O Secretário do Trabalho e Emprego, Nelson Garcia, pediu um mês de prazo para deixar o cargo no governo do PMDB. O tucano participou ontem, 6, de um almoço com a bancada estadual do PSDB e o prefeito de Curitiba, Beto Richa, no restaurante Mangiare Felice, no Centro Cívico. Na reunião-almoço, os tucanos reafirmaram a intenção de fazer oposição ao governador Roberto Requião (PMDB).

Na sessão de ontem à tarde, pela primeira vez nos quase sete anos dos dois mandatos Requião, os deputados tucanos votaram todos no bloco de oposição ao governo na Assembleia Legislativa. A unidade da bancada foi demonstrada durante a votação de um pedido de informações de autoria do deputado Marcelo Rangel (PPS) requisitando ao governo dados sobre transferência de delegados e investigadores da Polícia Civil. O pedido foi rejeitado.

Já o presidente do Instituto de Tecnologia para o Desenvolvimento (Lactec), Luiz Malucelli Neto, não participou do encontro. Na semana passada, Malucelli discordou da posição da bancada e diretório, que localizaram no governador um dos adversários que estariam estimulando as denúncias contra o prefeito Beto Richa, acusado de manter um caixa dois e comprar apoio nas eleições do ano passado. Malucelli avisou que não deixará o cargo e sai do partido, se for obrigado a romper com o governo.

O presidente estadual do PSDB, deputado Valdir Rossoni, disse que Malucelli não será expulso do partido ou forçado a deixar a legenda. “É uma questão de solidariedade. Esta é uma decisão solidária da bancada, em favor do prefeito Beto Richa. Não há imposições, mas a manifestação de que iremos caminhar juntos na oposição”, disse o dirigente tucano, respondendo a Malucelli, que o acusou de autoritarismo na tomada de decisões.

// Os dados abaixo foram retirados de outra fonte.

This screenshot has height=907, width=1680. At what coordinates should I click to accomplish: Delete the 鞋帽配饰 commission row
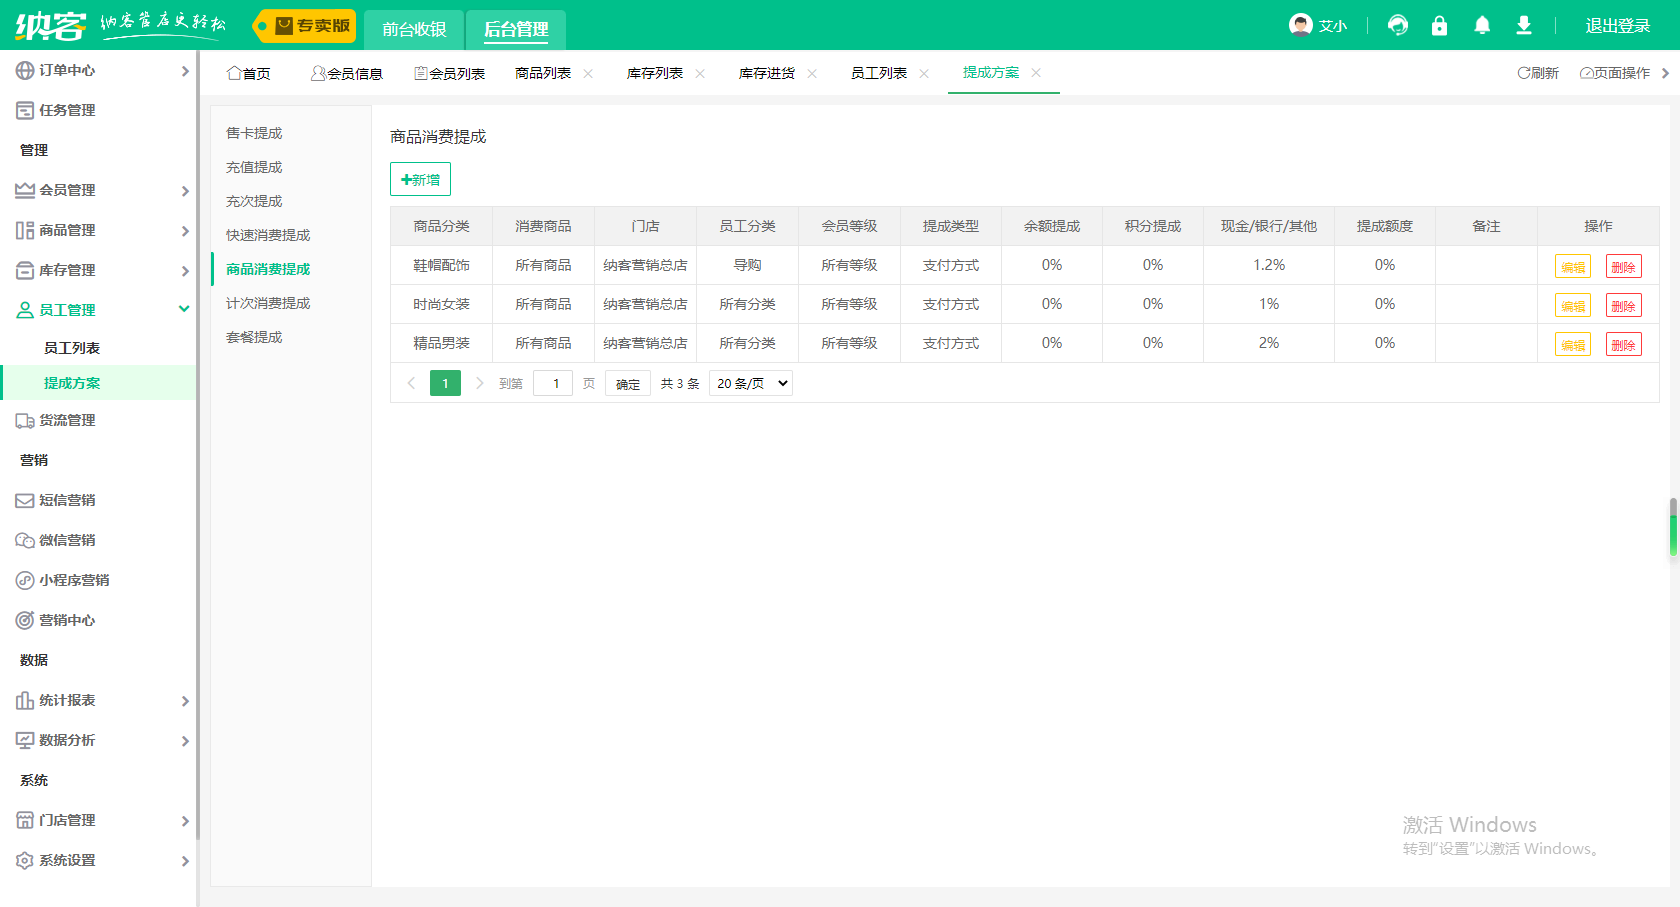(x=1623, y=267)
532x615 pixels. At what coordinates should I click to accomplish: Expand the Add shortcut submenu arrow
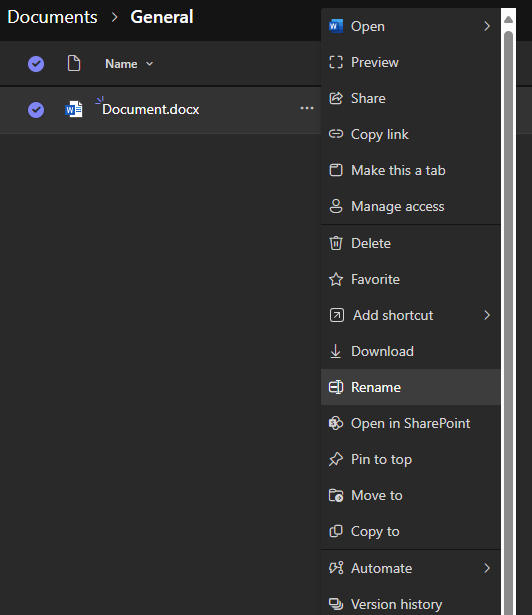(487, 315)
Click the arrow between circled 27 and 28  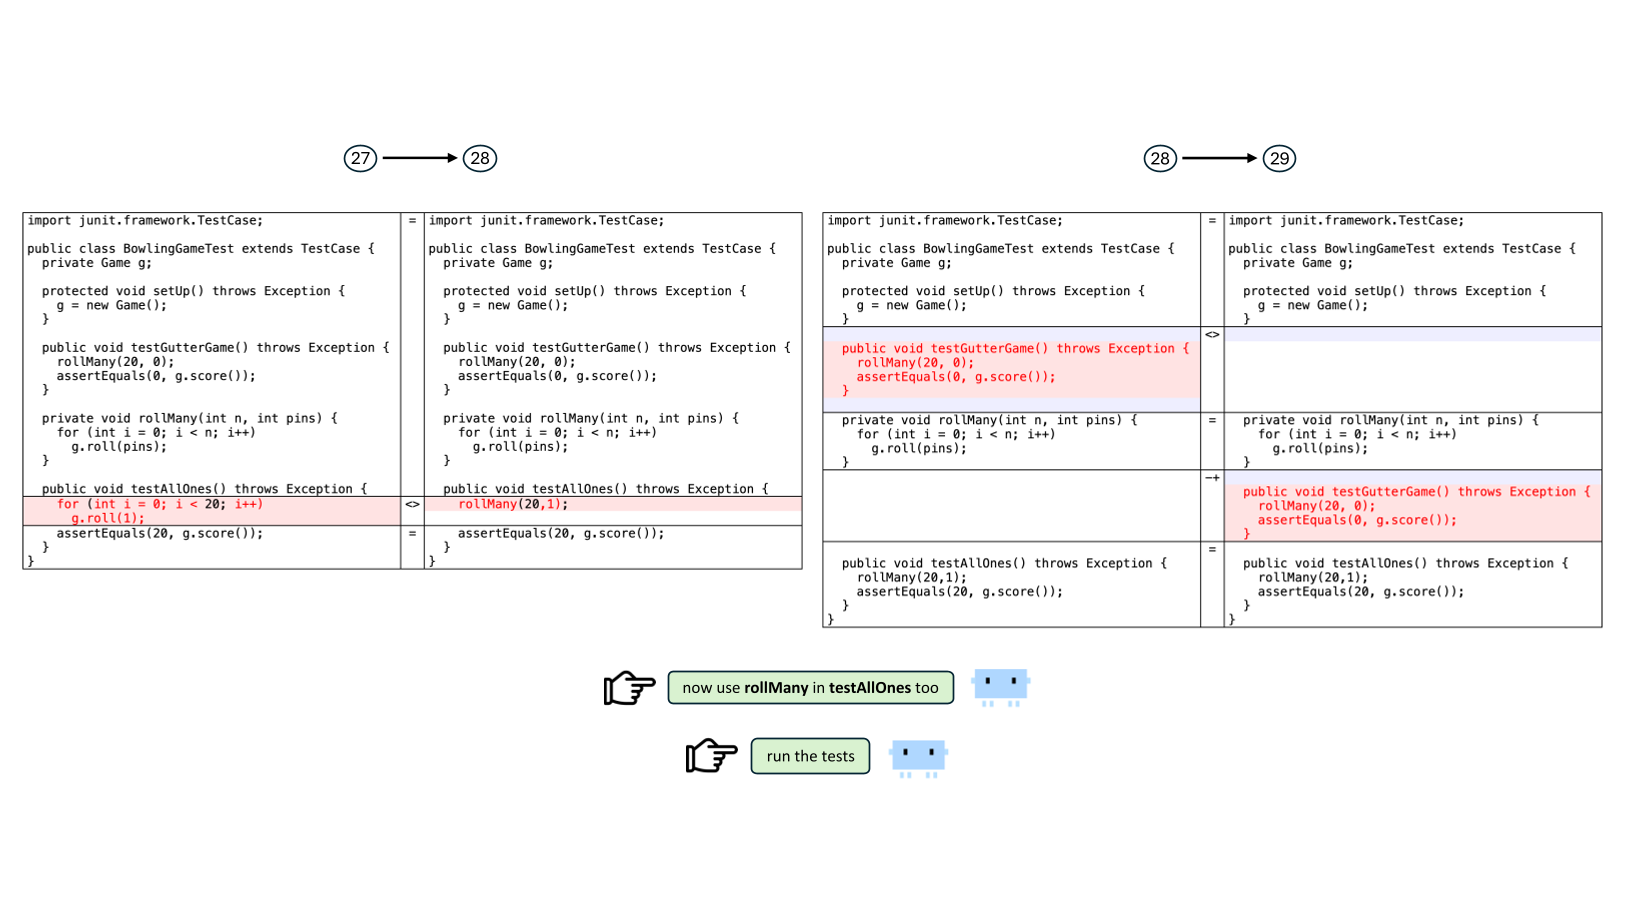pyautogui.click(x=419, y=158)
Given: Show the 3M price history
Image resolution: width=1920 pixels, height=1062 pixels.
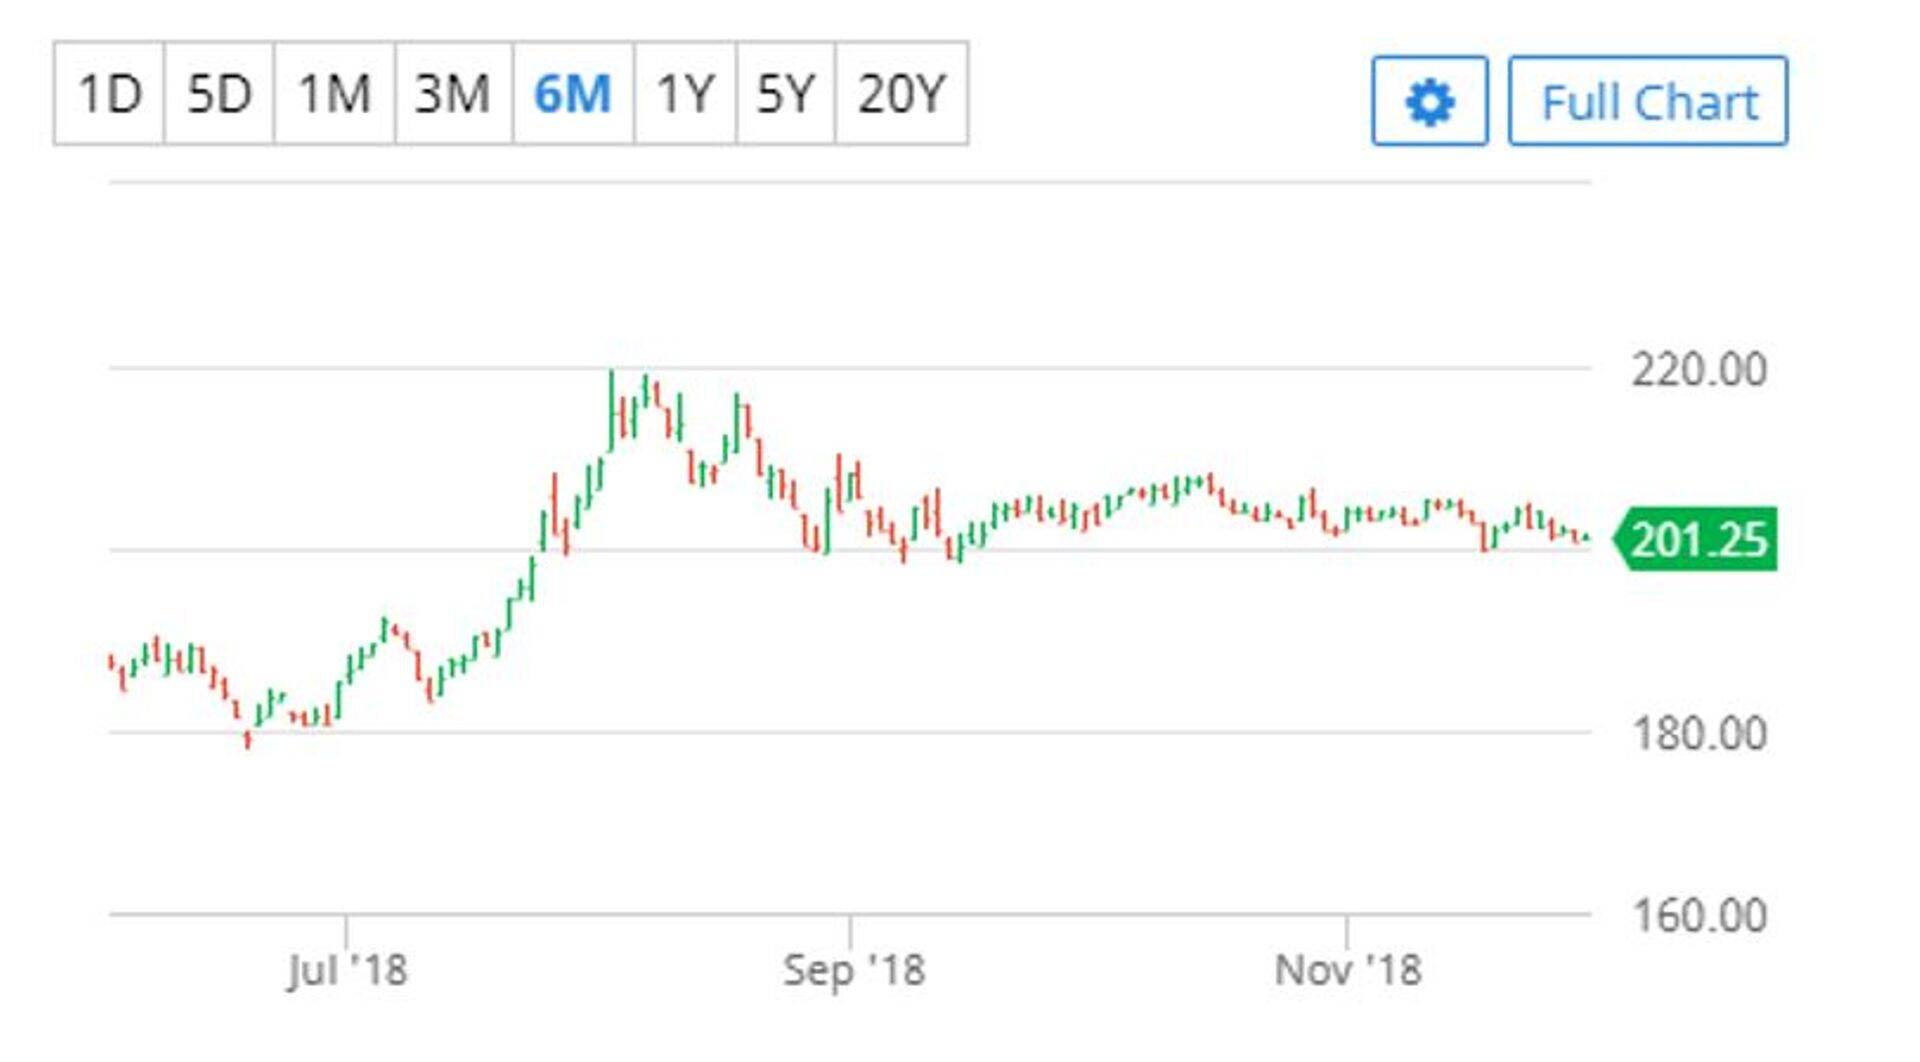Looking at the screenshot, I should 453,94.
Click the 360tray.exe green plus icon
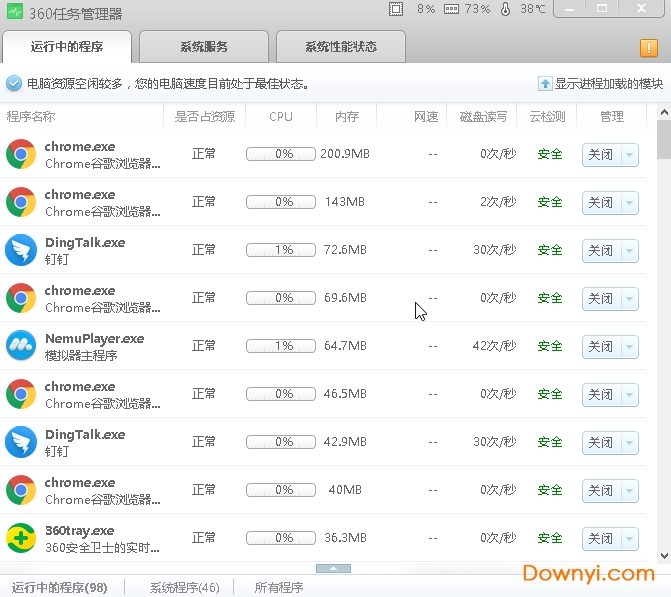This screenshot has width=671, height=597. click(21, 538)
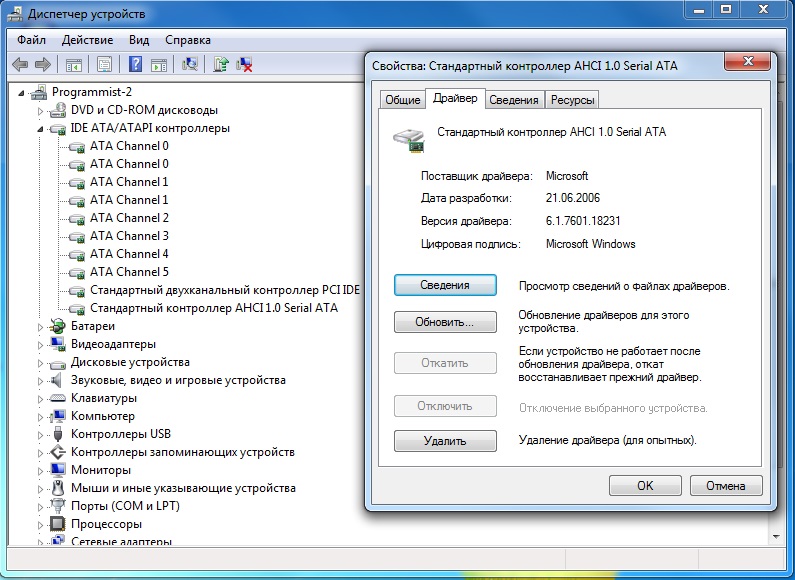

Apesar da linha de oposição ao governo, quando se trata da sucessão estadual do próximo ano, o presidente do partido não descarta uma reaproximação com o PMDB em 2010. “Se o PSDB nacional decidir uma aliança nacional com o PMDB, quem é o PSDB do Paraná para se insurgir contra?”, reagiu Rossoni, afirmando que sua análise é “realista”.

Porém, há um ponto inadmissível para o presidente do partido. Ele não vê a menor possibilidade de o prefeito de Curitiba e o governador do Paraná dividirem o mesmo palanque em 2010. “Não tem como o Requião e o Beto se abraçarem. Eles podem aceitar as decisões nacionais dos partidos. Mas cada um terá seu caminho próprio”, afirmou.

Para Rossoni, há duas vertentes no PMDB. O grupo do governador e os deputados estaduais, prefeitos e vereadores do partido. “O PMDB tem bons quadros, uma excelente bancada de deputados e um grande número de prefeitos. Acho que o governador quer mesmo um voo solo”, provocou.